• Exercise: Copy out each line featuring the string "will" from the entries beneath.

• Input records:

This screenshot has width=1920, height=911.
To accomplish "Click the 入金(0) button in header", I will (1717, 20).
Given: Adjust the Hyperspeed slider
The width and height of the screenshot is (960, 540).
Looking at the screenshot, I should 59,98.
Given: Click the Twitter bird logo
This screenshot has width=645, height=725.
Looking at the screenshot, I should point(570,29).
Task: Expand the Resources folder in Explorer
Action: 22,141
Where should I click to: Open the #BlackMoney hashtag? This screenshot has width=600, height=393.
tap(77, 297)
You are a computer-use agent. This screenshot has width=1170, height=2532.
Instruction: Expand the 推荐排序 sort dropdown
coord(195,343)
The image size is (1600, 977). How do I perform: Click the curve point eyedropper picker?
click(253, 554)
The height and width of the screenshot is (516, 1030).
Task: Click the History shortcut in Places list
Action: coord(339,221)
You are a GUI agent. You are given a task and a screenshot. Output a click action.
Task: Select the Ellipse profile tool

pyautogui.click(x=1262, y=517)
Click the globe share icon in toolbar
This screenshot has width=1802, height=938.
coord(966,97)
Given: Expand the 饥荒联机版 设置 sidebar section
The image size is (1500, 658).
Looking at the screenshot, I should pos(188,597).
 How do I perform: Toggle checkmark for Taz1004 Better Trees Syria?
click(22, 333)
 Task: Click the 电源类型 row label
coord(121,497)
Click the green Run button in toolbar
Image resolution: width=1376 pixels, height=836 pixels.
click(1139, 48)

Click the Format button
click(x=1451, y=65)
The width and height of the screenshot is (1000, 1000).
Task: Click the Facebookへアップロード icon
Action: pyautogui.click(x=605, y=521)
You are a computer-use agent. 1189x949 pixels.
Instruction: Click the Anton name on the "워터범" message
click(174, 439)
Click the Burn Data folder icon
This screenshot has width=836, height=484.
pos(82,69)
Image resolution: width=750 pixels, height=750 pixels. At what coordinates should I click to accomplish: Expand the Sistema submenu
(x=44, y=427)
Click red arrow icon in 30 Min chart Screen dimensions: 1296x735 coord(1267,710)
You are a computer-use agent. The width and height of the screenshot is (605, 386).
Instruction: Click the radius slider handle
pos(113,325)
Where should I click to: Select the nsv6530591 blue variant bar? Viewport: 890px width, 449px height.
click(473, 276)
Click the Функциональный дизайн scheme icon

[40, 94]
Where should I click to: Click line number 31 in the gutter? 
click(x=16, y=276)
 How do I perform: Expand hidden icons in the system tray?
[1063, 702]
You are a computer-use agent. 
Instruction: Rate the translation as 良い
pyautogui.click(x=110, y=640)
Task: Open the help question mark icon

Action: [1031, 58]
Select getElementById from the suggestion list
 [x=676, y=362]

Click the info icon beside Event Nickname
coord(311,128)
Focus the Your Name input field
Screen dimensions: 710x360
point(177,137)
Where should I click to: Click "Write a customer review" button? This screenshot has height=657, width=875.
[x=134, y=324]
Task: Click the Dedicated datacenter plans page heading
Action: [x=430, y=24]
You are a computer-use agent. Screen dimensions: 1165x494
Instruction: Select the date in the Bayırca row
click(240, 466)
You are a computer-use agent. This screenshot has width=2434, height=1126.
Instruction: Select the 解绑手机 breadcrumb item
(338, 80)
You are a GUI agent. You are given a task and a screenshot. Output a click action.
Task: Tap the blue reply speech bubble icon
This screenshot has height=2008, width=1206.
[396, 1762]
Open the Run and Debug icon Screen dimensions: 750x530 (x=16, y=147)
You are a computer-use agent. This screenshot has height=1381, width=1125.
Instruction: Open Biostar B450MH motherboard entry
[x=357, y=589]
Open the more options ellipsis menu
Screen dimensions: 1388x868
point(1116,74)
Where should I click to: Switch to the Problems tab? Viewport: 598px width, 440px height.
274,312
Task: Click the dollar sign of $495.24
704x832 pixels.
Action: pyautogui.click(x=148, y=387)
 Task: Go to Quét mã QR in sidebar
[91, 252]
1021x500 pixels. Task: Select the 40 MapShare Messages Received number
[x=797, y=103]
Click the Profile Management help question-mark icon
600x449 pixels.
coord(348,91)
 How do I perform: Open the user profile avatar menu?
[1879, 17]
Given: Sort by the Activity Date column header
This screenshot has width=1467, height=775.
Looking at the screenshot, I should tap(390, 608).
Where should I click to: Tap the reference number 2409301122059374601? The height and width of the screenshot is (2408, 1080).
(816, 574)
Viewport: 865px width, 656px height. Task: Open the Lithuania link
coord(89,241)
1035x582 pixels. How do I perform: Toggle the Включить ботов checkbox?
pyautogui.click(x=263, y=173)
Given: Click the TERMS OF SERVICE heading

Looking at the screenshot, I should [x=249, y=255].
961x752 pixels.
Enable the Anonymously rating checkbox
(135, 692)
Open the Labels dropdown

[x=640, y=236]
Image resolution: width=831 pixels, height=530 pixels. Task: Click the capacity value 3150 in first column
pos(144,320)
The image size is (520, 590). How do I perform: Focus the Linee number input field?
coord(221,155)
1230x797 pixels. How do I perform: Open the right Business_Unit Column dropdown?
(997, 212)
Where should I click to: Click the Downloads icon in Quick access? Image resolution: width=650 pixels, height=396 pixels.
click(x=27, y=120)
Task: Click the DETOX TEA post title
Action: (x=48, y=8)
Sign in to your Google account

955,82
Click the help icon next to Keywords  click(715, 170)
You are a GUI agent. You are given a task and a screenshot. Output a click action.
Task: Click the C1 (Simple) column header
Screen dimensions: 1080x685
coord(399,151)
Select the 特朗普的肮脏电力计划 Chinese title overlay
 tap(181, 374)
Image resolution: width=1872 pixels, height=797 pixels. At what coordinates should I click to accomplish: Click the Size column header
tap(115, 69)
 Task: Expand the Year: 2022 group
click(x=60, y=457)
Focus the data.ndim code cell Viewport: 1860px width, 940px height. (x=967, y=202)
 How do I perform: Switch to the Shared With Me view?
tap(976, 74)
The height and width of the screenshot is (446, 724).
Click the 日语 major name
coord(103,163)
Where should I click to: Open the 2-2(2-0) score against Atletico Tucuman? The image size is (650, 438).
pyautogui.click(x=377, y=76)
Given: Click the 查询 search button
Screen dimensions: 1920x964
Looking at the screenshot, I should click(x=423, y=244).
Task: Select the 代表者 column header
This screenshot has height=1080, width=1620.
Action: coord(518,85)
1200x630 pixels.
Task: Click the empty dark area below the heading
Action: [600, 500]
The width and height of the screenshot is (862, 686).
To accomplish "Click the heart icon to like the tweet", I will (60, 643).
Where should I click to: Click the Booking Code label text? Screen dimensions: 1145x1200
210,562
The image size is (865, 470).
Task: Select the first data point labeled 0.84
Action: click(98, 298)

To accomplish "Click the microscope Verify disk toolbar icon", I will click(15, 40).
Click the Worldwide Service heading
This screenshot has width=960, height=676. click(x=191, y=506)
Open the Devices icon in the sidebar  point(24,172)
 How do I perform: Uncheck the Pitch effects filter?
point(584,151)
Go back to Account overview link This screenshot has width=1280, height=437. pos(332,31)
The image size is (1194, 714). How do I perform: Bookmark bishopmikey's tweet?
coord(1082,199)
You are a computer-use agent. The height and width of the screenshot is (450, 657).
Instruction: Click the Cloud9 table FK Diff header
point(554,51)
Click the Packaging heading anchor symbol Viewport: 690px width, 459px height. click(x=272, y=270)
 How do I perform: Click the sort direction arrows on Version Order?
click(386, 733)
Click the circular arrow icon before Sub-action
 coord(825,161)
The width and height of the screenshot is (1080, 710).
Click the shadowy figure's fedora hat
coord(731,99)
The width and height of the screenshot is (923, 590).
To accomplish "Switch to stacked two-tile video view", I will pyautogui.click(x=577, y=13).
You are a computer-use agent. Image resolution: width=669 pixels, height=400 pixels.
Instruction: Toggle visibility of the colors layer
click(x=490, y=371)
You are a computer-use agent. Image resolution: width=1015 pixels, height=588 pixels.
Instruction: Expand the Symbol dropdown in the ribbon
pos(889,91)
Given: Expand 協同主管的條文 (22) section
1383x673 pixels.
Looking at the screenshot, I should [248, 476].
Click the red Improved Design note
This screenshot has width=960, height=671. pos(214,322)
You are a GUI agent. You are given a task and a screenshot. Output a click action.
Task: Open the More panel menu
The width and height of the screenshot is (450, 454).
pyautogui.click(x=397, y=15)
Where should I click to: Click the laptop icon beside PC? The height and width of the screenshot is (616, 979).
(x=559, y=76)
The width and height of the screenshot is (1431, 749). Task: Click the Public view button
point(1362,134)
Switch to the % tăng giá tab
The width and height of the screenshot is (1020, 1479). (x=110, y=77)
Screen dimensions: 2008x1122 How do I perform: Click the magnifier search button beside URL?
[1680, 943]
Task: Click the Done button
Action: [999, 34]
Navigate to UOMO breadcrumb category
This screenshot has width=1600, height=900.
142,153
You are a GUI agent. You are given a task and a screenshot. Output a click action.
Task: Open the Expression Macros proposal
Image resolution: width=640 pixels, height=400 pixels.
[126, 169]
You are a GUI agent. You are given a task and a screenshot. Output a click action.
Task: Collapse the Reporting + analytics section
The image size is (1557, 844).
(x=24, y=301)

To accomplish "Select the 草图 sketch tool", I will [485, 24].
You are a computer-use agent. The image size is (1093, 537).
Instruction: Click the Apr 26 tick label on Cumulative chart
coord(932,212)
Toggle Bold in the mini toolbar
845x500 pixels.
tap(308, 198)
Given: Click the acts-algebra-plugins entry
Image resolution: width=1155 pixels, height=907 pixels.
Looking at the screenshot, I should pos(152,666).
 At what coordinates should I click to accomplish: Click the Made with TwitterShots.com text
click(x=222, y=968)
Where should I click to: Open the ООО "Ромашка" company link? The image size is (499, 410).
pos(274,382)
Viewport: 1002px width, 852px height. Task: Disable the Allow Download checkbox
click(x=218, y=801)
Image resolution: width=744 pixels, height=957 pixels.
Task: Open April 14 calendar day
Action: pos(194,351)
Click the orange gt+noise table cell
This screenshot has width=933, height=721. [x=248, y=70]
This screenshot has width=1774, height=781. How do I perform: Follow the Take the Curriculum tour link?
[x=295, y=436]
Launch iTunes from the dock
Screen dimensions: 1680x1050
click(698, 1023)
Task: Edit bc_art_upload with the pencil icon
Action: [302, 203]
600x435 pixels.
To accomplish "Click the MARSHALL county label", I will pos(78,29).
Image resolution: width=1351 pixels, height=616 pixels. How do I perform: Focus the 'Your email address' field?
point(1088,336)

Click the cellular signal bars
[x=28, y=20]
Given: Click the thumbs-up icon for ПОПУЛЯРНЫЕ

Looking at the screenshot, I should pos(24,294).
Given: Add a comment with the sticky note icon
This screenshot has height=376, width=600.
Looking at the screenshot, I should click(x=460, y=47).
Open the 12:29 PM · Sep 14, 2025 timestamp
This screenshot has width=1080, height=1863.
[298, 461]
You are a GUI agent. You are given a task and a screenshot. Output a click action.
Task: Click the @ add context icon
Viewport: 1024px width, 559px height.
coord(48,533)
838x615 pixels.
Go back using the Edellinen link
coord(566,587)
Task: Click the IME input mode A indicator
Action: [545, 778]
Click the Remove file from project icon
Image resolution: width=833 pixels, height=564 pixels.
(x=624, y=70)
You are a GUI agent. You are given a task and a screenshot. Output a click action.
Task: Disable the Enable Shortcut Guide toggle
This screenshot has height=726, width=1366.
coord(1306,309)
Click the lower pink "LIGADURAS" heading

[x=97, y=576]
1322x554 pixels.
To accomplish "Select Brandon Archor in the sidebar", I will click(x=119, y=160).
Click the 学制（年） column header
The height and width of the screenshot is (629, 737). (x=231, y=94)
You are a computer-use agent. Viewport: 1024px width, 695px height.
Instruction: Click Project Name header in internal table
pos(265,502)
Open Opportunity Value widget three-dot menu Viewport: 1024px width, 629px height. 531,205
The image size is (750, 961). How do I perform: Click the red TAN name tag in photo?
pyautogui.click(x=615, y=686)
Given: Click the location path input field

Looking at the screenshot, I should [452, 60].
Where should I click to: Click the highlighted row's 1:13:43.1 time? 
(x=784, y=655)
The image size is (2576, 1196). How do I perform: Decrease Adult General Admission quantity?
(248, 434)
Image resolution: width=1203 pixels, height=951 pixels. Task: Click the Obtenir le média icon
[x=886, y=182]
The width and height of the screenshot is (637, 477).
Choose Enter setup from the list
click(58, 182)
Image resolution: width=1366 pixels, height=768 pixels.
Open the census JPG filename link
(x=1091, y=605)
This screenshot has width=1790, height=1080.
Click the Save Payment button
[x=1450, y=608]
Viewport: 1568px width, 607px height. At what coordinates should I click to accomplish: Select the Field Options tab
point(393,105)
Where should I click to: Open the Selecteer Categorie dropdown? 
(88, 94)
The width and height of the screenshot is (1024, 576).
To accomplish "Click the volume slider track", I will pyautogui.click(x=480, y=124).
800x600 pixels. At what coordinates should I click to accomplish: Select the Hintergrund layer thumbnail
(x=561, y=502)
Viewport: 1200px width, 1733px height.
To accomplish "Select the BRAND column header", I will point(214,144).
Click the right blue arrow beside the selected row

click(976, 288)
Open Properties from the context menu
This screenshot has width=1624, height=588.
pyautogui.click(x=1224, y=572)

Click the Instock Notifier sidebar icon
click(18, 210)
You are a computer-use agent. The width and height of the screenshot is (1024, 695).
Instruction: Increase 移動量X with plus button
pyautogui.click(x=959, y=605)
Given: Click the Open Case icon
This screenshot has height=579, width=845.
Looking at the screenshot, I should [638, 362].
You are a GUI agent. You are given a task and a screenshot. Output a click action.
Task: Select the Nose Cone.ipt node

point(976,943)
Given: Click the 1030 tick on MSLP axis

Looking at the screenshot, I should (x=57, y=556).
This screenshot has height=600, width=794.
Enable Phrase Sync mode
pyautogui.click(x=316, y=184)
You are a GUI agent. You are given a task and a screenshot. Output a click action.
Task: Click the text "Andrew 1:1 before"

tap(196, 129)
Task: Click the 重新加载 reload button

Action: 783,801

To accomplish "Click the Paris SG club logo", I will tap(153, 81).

• Response for this exercise:
To accomplish "Click the 入金(0) button in header", I will (1717, 20).
To accomplish "Click the heart icon to like the tweet", I will (60, 643).
To accomplish "Click the microscope Verify disk toolbar icon", I will click(15, 40).
To accomplish "Switch to stacked two-tile video view", I will pyautogui.click(x=577, y=13).
To accomplish "Select the 草图 sketch tool", I will [485, 24].
To accomplish "Click the MARSHALL county label", I will pos(78,29).
To accomplish "Select Brandon Archor in the sidebar", I will click(x=119, y=160).
To accomplish "Click the volume slider track", I will pyautogui.click(x=480, y=124).
To accomplish "Select the BRAND column header", I will point(214,144).
To accomplish "Click the Paris SG club logo", I will tap(153, 81).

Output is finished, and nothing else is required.